Look below for the line containing "CS 2 (429, 2176)" and the line containing "Jogos de Aventura (356, 28)"; repeat exactly those two lines and all lines between them, and nothing else.

╔══

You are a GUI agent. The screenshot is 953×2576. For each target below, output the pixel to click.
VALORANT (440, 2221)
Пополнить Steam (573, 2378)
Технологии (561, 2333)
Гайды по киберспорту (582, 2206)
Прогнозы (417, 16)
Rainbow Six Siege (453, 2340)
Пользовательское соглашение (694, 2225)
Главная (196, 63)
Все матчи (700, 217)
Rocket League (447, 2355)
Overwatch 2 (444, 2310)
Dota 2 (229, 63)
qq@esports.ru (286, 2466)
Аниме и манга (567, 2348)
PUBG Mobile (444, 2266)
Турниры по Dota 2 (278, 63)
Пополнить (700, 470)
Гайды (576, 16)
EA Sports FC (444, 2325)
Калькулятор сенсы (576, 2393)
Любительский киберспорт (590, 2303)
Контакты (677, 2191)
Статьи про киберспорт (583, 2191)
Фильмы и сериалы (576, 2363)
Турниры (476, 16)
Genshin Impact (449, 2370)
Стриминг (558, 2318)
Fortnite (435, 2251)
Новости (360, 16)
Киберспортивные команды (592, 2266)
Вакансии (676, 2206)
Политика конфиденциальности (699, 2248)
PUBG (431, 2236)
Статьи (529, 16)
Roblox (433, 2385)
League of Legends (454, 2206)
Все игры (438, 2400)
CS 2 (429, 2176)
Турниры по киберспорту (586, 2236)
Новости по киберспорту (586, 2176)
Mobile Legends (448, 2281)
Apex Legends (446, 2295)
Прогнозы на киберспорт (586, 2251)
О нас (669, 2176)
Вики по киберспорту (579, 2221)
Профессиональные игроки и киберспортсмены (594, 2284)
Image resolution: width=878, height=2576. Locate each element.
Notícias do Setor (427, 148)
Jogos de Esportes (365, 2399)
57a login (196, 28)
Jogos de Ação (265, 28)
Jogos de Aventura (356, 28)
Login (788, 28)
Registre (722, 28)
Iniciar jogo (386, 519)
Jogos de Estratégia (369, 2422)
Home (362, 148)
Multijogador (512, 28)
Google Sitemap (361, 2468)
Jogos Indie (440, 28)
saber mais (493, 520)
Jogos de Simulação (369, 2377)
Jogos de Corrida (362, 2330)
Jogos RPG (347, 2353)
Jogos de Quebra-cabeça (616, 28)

╚══

Reply to the task ->
CS 2 (429, 2176)
Турниры по киберспорту (586, 2236)
Новости по киберспорту (586, 2176)
Mobile Legends (448, 2281)
Apex Legends (446, 2295)
Прогнозы на киберспорт (586, 2251)
О нас (669, 2176)
Вики по киберспорту (579, 2221)
Профессиональные игроки и киберспортсмены (594, 2284)
Image resolution: width=878, height=2576. Locate each element.
Notícias do Setor (427, 148)
Jogos de Esportes (365, 2399)
57a login (196, 28)
Jogos de Ação (265, 28)
Jogos de Aventura (356, 28)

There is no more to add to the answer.